On Patrol

Until every one comes home | The Magazine of the USO


The Navy SEAL drama “Lone Survivor” smashed expectations and a raked in $38.5 million in its opening weekend.

The film, which stars Mark Wahlberg, Emile Hirsch and Taylor Kitsch, is based on former Navy SEAL Marcus Luttrell’s memoir about a dangerous mission in the remote mountains of Afghanistan in 2005.

Directed by veteran filmmaker Peter Berg, (Battleship, Friday Night Lights) the film posted the second-best opening for a film in January. Only Cloverfield, a 2008 horror flick, had a better weekend with $40.1 million.

Berg talked with On Patrol in 2011 about embedding with SEAL Team 5 in Iraq for a month so he could better understand what it was like to operate in the field.

From the 2011 interview:

“It was the greatest experience of my life that I got to live with the SEALs and go out and watch them operate and watch them do the things they do,” Berg said. “I made friends for life from that. … It was after I did that that I was really able to write the script.
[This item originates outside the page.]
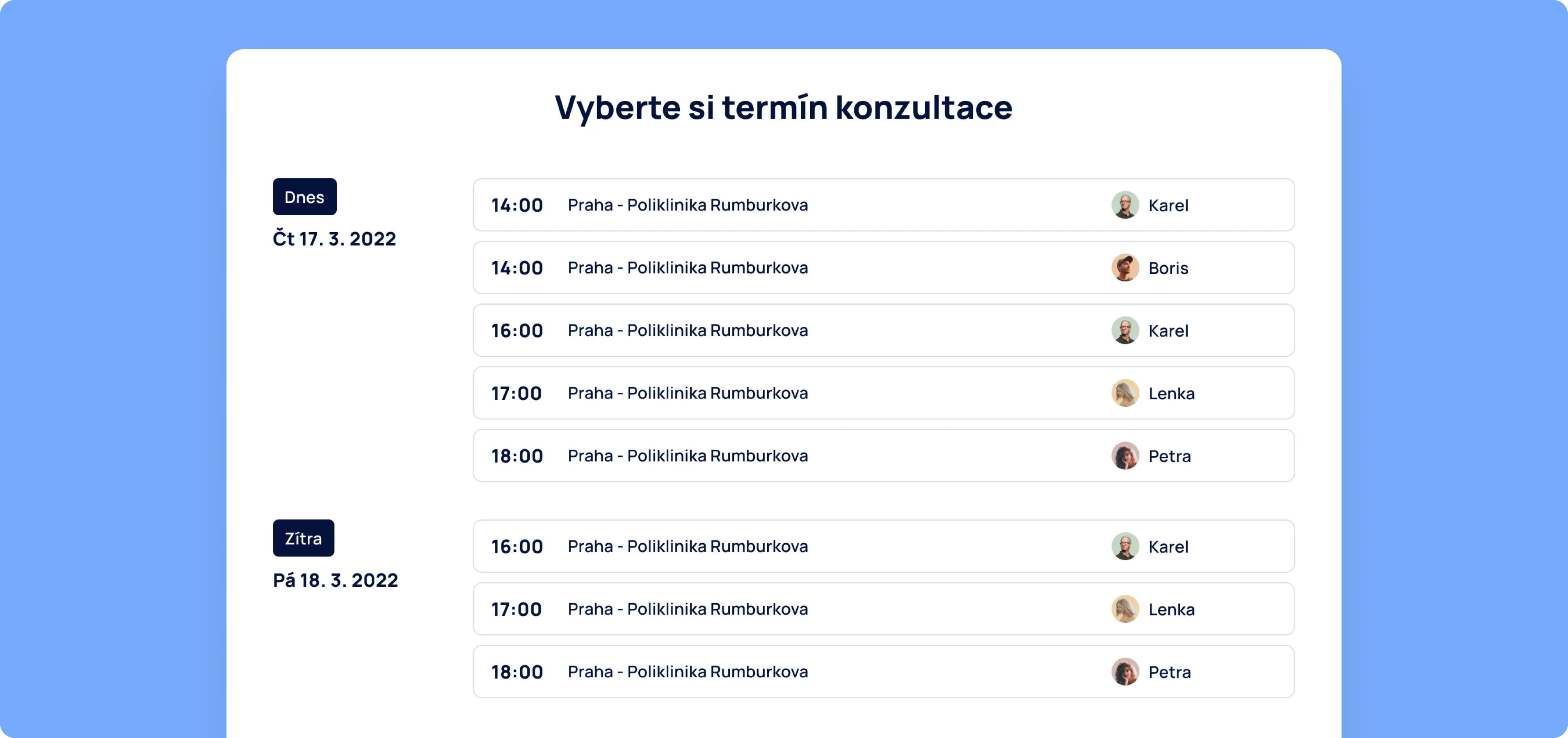Select tomorrow's 17:00 time label
Screen dimensions: 1568x738
click(x=516, y=610)
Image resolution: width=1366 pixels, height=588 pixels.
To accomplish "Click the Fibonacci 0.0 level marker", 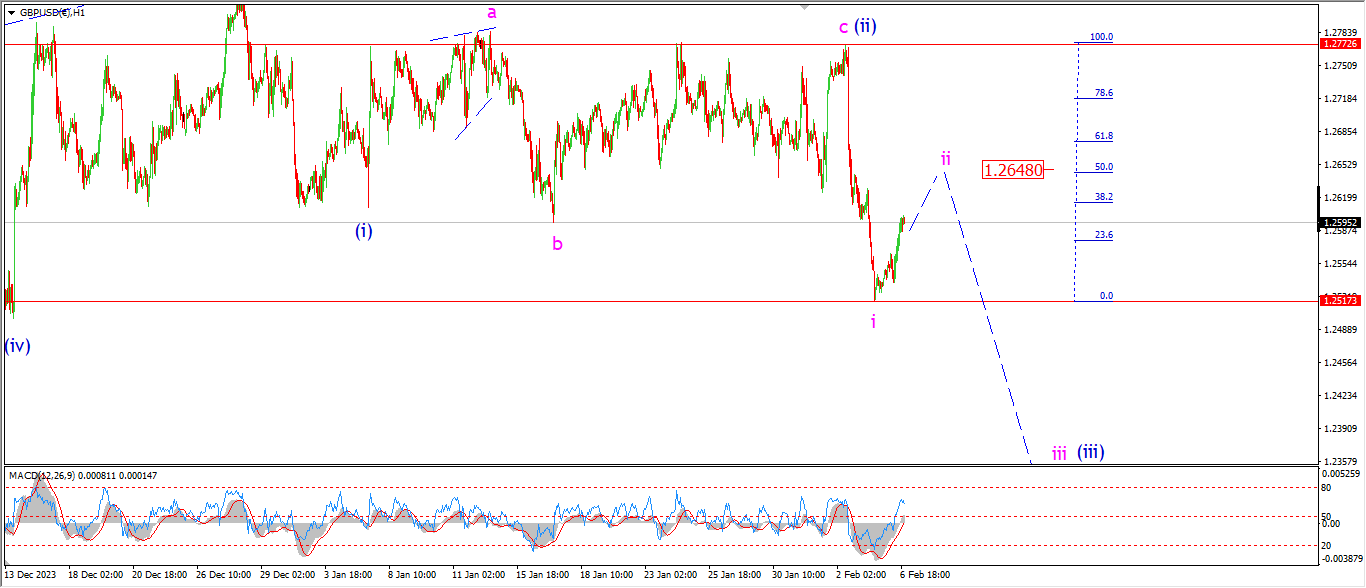I will tap(1106, 295).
“The SEAL community is a pretty closed group. They’re not press-friendly. It takes them quite a while to warm up to you. And the fact that I made such good friends and these are friends for life, and that was one of the great experiences of my life.”
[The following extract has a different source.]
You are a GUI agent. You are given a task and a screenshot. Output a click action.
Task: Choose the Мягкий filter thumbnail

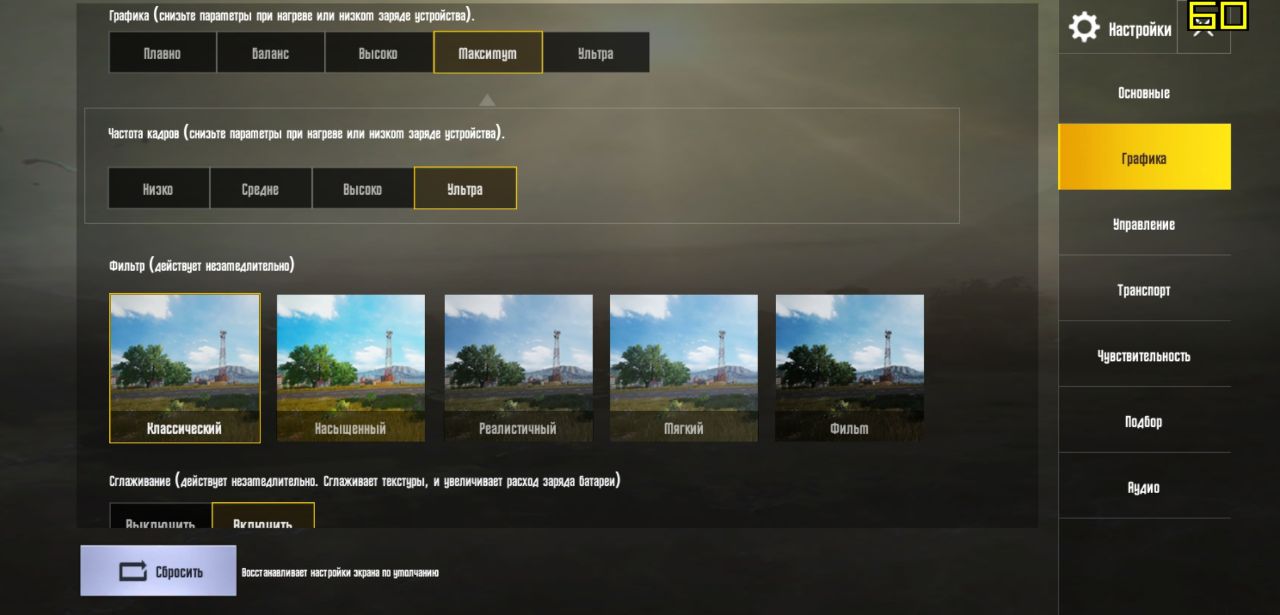click(684, 368)
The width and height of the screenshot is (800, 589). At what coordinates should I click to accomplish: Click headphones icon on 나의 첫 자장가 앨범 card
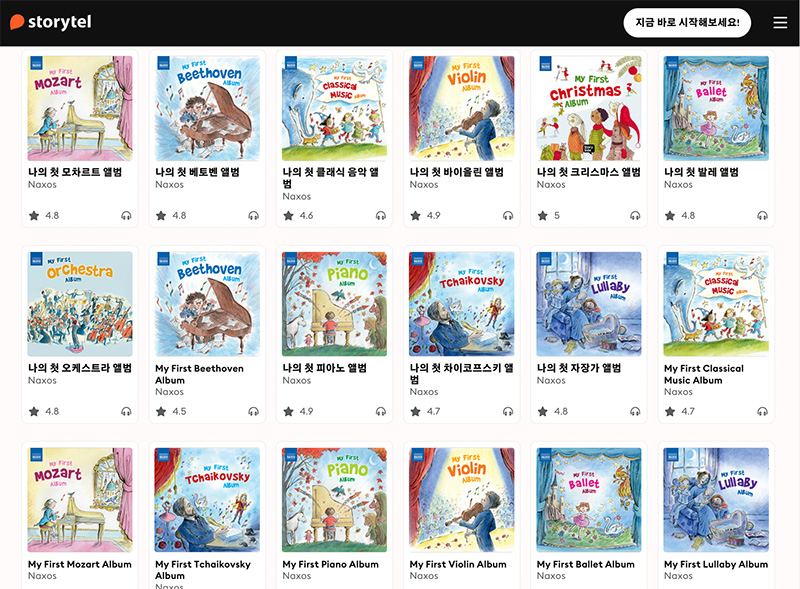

Berg also visited some of the families of the fallen from the battle, including that of Luttrell’s SEAL teammate Navy Petty Officer Second Class Danny Dietz.

“I sat in Danny Dietz’ bedroom with his father and his father read me the autopsy report of his son,” Berg said. “His son was shot [multiple] times and kept fighting. And I watched his father read that autopsy report and watched his hand shake and the tears pour out of his eyes and onto that piece of paper.

“He finally finished and he looked up at me and he said ‘I just want you to know how tough my son was.’ And I said ‘Yes sir, I get that.’

“When you go through those types of experiences as a filmmaker, there’s no way you don’t want to tell that story.”